Sometimes a problem child behaves in class, and sometimes they rattle the global banking industry.

Panic over the collapse of two US banks could really be global this week as shares in a Swiss-based bank, Credit Suisse Group AG, plunged nearly 30% from Tuesday to Wednesday.

By the New York Timesthe S&P 500 in the US and markets in Europe took a beating as investors were shocked by the ongoing problems with Credit Suisse and the bankruptcy of Signature Bank and Silicon Valley Bank (SVB).

The S&P 500 was down about 1.6% from Tuesday.

Related: “Everyone’s Crazy.” What’s going on with Silicon Valley Bank? Federal government takes control.

In the past week, the federal government seized control of two banks (and secured customer deposits) after publicized losses from SVB triggered a bank run, which Signature Bank said it was also facing. Financial systems are interconnected and it’s easy for something called “contagion” to happen, where the struggle in one area spreads to another.

US regional banking stocks rallied again on Tuesday, but fears flared back as Credit Suisse, a kind of European banking “problem child,” according to the Wall Street Journalsaid problems in the system caused errors in financial reporting — not ones that meaningfully changed results, but enough to cause concern, the outlet added.
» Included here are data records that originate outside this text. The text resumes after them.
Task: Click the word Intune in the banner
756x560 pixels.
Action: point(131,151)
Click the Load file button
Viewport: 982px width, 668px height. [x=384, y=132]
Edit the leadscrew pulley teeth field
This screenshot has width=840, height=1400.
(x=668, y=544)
Subsequently, Saudi National Bank (SNB), the bank’s largest shareholder, said on Bloomberg TV that it couldn’t help Credit Suisse anymore, according to the WSJ. The bank owns 9.9% of Credit Suisse.

“It’s a matter of regulation,” said SNB president Ammar Al Khudairy. told Reuters. “We can’t, because then we would go above 10%.”

Related: Billionaire Charles Schwab has lost nearly $3 billion in personal wealth since the collapse of Silicon Valley Bank

Major banks in Europe also saw share breaks and falls of more than 10% in share price, according to news reports. Whether the contamination will be contained also remains to be seen.

Credit Suisse chairman Axel Lehmann defended the bank in a panel this week, per CNBC.

“We’re regulated, we have strong capital ratios, a very strong balance sheet. We’re all hands on deck. So that’s not the point at all,” he said, referring to government assistance.

The bank already raised eyebrows in the fall after several scandals, including a plea of ​​guilty for failing to prevent money laundering in June, forced damages after an advisor committed fraud, and a scandal that defrauded investors with a tuna investment loan. according to Reuters.